→ TASK DESCRIPTION: Find the word "phone" below. Copy each line that has it.

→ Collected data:
<<<<
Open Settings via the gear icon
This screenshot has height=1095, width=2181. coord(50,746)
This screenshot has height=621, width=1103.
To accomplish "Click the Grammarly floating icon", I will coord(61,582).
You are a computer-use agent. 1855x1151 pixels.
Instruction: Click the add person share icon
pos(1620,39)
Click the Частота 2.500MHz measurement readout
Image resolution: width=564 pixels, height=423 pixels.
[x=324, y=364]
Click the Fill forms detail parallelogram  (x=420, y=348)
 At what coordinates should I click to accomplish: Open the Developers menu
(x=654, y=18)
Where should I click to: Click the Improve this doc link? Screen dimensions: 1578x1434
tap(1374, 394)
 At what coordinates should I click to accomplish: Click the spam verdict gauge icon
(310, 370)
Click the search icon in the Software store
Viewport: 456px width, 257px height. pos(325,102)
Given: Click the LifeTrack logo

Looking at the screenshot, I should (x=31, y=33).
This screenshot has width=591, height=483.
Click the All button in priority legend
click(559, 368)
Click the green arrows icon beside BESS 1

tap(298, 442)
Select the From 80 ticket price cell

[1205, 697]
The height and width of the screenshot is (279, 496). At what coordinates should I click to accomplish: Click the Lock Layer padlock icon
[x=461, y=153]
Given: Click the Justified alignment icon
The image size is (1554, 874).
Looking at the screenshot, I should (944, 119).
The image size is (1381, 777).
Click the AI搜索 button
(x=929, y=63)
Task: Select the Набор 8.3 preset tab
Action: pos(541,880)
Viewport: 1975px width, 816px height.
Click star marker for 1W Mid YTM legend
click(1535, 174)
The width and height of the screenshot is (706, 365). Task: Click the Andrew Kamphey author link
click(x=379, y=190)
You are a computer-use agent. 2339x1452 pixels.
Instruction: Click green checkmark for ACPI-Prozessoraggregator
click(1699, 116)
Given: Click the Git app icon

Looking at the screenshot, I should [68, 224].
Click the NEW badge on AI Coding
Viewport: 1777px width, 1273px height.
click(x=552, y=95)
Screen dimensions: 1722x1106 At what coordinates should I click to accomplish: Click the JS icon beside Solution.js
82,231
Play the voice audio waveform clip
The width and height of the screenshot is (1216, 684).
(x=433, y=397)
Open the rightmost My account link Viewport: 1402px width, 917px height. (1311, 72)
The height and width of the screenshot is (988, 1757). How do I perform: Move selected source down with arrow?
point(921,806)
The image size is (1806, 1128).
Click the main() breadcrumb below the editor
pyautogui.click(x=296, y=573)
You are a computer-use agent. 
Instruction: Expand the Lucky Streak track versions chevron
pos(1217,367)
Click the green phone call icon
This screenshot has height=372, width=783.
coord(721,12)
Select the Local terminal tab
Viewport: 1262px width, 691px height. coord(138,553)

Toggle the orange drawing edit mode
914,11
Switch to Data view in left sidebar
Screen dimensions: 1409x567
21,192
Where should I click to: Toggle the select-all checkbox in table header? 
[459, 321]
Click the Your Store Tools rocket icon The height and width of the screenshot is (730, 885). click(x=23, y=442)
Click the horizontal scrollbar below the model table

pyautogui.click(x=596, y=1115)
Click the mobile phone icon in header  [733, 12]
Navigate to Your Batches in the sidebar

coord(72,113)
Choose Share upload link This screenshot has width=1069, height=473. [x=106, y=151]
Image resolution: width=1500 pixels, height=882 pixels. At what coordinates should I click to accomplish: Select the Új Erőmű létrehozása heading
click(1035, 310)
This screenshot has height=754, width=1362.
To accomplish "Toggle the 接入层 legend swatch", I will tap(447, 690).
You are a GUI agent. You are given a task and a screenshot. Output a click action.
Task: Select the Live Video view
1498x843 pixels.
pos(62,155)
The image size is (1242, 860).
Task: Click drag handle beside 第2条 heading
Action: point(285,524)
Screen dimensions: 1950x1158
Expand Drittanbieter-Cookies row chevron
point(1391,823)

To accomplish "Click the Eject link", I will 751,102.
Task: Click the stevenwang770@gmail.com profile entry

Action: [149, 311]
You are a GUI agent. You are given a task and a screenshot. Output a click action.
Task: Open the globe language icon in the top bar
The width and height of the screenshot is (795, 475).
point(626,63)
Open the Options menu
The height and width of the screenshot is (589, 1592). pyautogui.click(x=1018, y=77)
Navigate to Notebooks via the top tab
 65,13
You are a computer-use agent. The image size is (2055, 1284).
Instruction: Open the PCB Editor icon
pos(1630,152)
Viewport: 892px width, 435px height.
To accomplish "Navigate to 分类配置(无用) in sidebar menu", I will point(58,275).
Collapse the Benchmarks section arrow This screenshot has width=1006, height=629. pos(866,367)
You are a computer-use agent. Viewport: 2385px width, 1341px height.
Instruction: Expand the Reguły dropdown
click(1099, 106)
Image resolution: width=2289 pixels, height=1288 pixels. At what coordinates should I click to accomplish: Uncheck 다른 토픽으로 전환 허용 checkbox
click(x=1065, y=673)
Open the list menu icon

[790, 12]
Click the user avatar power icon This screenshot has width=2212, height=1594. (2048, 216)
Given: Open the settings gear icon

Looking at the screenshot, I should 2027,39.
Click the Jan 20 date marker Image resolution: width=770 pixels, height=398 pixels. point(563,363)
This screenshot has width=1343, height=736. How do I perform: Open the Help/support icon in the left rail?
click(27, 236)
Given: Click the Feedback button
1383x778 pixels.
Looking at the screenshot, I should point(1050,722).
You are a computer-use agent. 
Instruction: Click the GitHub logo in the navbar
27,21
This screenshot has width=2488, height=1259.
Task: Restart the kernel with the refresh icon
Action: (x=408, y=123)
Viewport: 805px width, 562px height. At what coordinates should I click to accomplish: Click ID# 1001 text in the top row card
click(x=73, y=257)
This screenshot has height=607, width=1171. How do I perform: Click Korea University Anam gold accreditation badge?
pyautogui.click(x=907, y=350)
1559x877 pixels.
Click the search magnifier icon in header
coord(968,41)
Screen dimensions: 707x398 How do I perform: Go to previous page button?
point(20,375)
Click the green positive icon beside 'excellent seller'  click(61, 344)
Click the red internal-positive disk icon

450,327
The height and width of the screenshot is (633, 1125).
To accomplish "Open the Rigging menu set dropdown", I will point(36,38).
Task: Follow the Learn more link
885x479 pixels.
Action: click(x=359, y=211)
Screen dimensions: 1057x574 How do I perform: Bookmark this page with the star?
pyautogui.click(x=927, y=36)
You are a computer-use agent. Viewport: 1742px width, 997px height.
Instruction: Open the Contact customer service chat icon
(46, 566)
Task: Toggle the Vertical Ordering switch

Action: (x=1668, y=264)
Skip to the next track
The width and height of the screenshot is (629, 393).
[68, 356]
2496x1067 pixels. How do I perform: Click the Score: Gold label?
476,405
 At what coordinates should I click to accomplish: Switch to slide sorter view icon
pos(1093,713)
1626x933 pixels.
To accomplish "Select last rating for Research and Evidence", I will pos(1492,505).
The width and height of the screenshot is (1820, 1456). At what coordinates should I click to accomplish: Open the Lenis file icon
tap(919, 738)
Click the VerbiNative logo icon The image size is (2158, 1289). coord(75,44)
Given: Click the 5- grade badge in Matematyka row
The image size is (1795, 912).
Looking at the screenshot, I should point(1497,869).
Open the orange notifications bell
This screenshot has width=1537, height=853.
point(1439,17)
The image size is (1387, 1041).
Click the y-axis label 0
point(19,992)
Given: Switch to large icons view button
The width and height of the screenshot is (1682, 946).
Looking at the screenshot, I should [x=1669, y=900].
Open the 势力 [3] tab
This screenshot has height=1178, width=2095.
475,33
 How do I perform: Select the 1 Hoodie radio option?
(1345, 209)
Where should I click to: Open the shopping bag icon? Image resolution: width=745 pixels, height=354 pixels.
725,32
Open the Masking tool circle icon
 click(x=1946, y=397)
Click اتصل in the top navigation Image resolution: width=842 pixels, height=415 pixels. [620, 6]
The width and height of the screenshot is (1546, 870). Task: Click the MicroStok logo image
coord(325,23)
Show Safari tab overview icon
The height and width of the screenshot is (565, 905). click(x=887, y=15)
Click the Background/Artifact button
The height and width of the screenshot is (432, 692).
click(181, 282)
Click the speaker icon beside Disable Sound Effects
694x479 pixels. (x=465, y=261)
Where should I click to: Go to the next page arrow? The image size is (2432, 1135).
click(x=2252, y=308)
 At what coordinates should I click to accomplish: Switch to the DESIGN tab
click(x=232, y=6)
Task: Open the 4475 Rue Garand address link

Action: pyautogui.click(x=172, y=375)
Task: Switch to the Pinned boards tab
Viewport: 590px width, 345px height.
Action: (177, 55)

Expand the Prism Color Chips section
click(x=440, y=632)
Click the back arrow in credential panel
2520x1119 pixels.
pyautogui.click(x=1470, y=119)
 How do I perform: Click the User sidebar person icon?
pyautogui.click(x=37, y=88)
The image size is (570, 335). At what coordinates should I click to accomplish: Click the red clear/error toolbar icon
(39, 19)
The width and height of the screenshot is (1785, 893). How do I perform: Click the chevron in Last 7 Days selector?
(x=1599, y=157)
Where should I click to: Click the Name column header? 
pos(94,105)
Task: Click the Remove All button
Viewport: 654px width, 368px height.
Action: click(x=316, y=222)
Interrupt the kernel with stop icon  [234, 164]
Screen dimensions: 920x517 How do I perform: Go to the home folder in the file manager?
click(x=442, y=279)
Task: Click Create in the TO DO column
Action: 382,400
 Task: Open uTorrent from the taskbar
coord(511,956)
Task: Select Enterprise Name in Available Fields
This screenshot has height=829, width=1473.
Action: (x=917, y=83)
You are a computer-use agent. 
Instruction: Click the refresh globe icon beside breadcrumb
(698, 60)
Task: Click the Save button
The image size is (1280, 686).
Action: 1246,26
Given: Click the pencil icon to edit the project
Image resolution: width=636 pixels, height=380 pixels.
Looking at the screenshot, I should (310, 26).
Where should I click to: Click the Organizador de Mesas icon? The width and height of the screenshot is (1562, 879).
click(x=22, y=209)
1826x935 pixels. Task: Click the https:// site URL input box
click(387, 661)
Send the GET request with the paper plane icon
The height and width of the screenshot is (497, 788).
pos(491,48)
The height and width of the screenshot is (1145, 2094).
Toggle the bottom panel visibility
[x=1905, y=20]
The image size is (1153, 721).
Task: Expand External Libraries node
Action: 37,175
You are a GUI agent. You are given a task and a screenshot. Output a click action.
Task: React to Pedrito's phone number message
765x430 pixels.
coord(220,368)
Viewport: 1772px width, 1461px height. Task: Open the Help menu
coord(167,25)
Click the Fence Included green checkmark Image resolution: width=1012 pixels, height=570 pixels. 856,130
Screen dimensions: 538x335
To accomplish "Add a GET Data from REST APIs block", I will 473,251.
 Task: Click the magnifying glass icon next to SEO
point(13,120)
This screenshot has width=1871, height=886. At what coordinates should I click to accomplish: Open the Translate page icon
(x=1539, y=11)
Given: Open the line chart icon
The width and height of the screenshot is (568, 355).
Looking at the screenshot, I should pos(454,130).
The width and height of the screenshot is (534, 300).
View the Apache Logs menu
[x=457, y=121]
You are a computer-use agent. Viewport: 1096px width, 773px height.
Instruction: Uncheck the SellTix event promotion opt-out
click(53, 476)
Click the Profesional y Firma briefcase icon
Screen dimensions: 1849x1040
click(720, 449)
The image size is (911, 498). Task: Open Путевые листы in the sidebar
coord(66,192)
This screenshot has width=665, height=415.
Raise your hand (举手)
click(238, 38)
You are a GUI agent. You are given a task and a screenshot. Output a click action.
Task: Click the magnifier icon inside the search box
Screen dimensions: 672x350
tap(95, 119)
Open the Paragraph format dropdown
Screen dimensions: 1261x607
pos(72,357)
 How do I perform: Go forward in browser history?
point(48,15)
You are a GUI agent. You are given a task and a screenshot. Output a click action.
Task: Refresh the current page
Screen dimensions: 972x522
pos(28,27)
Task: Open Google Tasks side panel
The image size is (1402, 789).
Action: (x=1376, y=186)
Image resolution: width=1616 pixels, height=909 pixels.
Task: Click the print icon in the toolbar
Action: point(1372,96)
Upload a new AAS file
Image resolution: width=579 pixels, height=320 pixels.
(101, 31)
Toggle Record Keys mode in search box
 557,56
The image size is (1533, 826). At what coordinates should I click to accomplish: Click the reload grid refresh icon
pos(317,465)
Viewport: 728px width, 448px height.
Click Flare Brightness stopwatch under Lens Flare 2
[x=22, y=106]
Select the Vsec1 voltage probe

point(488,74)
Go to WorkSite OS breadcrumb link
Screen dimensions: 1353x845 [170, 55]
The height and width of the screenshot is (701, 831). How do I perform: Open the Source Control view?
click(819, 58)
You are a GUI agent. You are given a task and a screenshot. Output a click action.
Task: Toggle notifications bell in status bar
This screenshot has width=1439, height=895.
>>>>
→ EXERCISE RESULT:
Click the green phone call icon
Click the mobile phone icon in header  [733, 12]
Task: React to Pedrito's phone number message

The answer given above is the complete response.